▶ **Your task**: Pictures aside, copy exactly each line from the one that holds "The width and height of the screenshot is (748, 351)." through the last line of the records below.

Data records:
***

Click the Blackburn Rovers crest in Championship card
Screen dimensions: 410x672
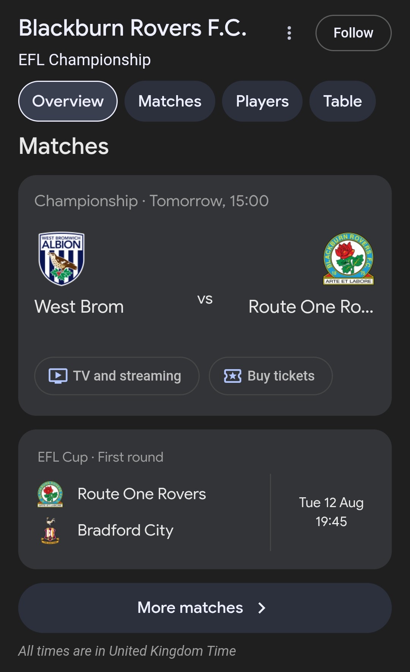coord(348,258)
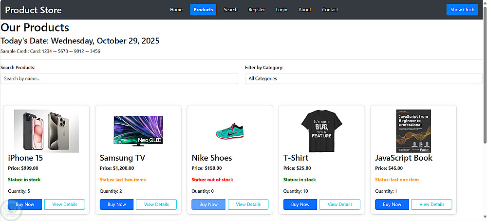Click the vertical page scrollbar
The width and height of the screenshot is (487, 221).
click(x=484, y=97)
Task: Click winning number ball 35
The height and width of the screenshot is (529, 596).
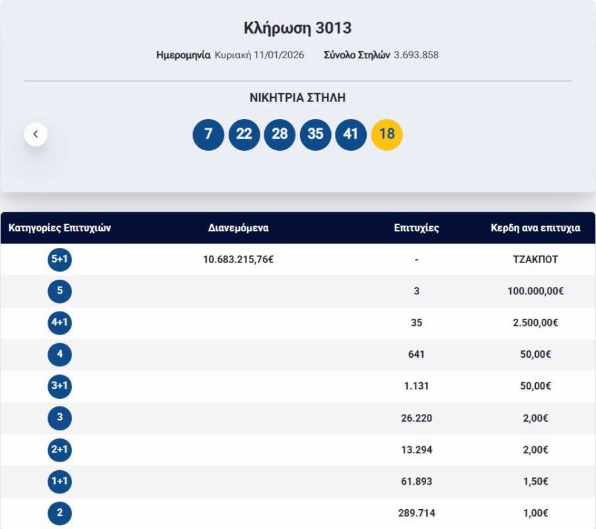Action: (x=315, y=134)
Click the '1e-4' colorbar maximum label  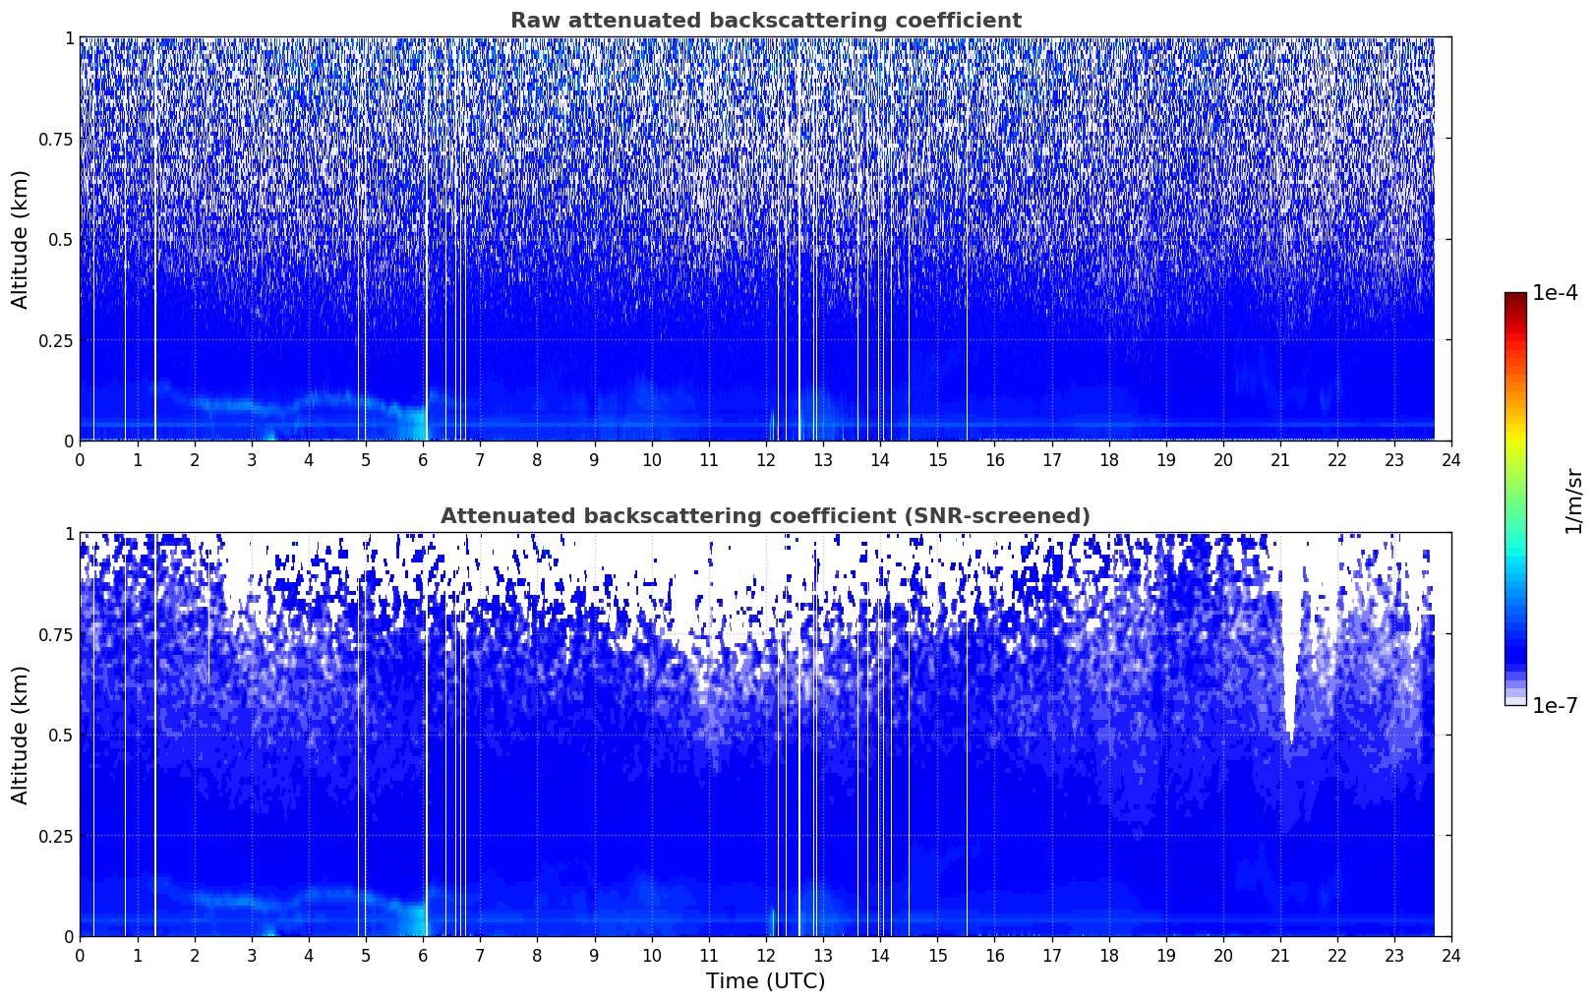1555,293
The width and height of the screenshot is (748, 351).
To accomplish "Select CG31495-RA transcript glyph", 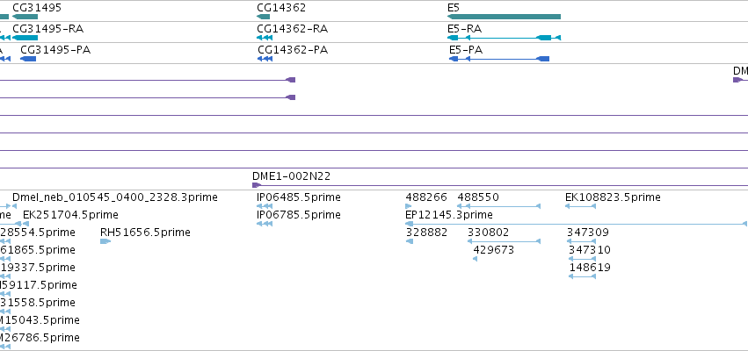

***

▶ **Task response**:
The width and height of the screenshot is (748, 351).
To accomplish "Select CG31495-RA transcript glyph", 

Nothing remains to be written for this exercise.